*** Data provided ***
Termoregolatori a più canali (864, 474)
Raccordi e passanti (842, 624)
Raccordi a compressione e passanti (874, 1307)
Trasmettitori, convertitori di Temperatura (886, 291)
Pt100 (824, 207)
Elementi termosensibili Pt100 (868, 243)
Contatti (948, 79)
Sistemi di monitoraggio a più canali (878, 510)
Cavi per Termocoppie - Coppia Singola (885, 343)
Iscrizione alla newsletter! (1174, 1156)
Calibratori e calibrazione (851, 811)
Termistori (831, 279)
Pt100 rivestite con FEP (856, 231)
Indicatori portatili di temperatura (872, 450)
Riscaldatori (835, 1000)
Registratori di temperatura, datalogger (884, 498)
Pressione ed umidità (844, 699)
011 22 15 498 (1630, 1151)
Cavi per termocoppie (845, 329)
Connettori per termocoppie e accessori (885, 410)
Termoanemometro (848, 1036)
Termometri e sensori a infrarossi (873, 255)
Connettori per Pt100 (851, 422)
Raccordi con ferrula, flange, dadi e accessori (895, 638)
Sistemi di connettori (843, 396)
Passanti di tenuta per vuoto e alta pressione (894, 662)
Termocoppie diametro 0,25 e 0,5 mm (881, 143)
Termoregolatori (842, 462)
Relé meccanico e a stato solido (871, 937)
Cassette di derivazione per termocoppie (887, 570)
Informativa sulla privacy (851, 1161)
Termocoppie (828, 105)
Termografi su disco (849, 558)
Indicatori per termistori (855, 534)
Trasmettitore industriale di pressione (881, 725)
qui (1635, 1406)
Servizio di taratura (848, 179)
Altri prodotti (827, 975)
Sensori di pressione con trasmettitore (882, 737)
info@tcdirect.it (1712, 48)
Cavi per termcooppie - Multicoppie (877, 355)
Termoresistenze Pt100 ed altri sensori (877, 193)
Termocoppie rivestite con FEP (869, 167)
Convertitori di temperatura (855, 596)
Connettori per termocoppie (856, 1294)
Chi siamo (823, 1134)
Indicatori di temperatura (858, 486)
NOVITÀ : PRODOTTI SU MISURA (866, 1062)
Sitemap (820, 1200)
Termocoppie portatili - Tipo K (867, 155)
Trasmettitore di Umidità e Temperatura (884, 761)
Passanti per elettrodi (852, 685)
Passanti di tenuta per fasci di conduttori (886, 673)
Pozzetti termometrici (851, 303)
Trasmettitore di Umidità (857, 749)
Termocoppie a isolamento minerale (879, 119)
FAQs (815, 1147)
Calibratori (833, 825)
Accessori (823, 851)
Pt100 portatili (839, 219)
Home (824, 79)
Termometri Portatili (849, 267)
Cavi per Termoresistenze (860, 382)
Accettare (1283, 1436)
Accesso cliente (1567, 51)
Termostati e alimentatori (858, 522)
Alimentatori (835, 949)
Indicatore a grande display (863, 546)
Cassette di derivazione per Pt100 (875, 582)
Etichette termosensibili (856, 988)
*** End of Data provided ***
What is being asked —
The exact wording of every entry above should be written out again.

Result for this exercise —
Termoregolatori a più canali (864, 474)
Raccordi e passanti (842, 624)
Raccordi a compressione e passanti (874, 1307)
Trasmettitori, convertitori di Temperatura (886, 291)
Pt100 (824, 207)
Elementi termosensibili Pt100 (868, 243)
Contatti (948, 79)
Sistemi di monitoraggio a più canali (878, 510)
Cavi per Termocoppie - Coppia Singola (885, 343)
Iscrizione alla newsletter! (1174, 1156)
Calibratori e calibrazione (851, 811)
Termistori (831, 279)
Pt100 rivestite con FEP (856, 231)
Indicatori portatili di temperatura (872, 450)
Riscaldatori (835, 1000)
Registratori di temperatura, datalogger (884, 498)
Pressione ed umidità (844, 699)
011 22 15 498 (1630, 1151)
Cavi per termocoppie (845, 329)
Connettori per termocoppie e accessori (885, 410)
Termoanemometro (848, 1036)
Termometri e sensori a infrarossi (873, 255)
Connettori per Pt100 (851, 422)
Raccordi con ferrula, flange, dadi e accessori (895, 638)
Sistemi di connettori (843, 396)
Passanti di tenuta per vuoto e alta pressione (894, 662)
Termocoppie diametro 0,25 e 0,5 mm (881, 143)
Termoregolatori (842, 462)
Relé meccanico e a stato solido (871, 937)
Cassette di derivazione per termocoppie (887, 570)
Informativa sulla privacy (851, 1161)
Termocoppie (828, 105)
Termografi su disco (849, 558)
Indicatori per termistori (855, 534)
Trasmettitore industriale di pressione (881, 725)
qui (1635, 1406)
Servizio di taratura (848, 179)
Altri prodotti (827, 975)
Sensori di pressione con trasmettitore (882, 737)
info@tcdirect.it (1712, 48)
Cavi per termcooppie - Multicoppie (877, 355)
Termoresistenze Pt100 ed altri sensori (877, 193)
Termocoppie rivestite con FEP (869, 167)
Convertitori di temperatura (855, 596)
Connettori per termocoppie (856, 1294)
Chi siamo (823, 1134)
Indicatori di temperatura (858, 486)
NOVITÀ : PRODOTTI SU MISURA (866, 1062)
Sitemap (820, 1200)
Termocoppie portatili - Tipo K (867, 155)
Trasmettitore di Umidità e Temperatura (884, 761)
Passanti per elettrodi (852, 685)
Passanti di tenuta per fasci di conduttori (886, 673)
Pozzetti termometrici (851, 303)
Trasmettitore di Umidità (857, 749)
Termocoppie a isolamento minerale (879, 119)
FAQs (815, 1147)
Calibratori (833, 825)
Accessori (823, 851)
Pt100 portatili (839, 219)
Home (824, 79)
Termometri Portatili (849, 267)
Cavi per Termoresistenze (860, 382)
Accettare (1283, 1436)
Accesso cliente (1567, 51)
Termostati e alimentatori (858, 522)
Alimentatori (835, 949)
Indicatore a grande display (863, 546)
Cassette di derivazione per Pt100 (875, 582)
Etichette termosensibili (856, 988)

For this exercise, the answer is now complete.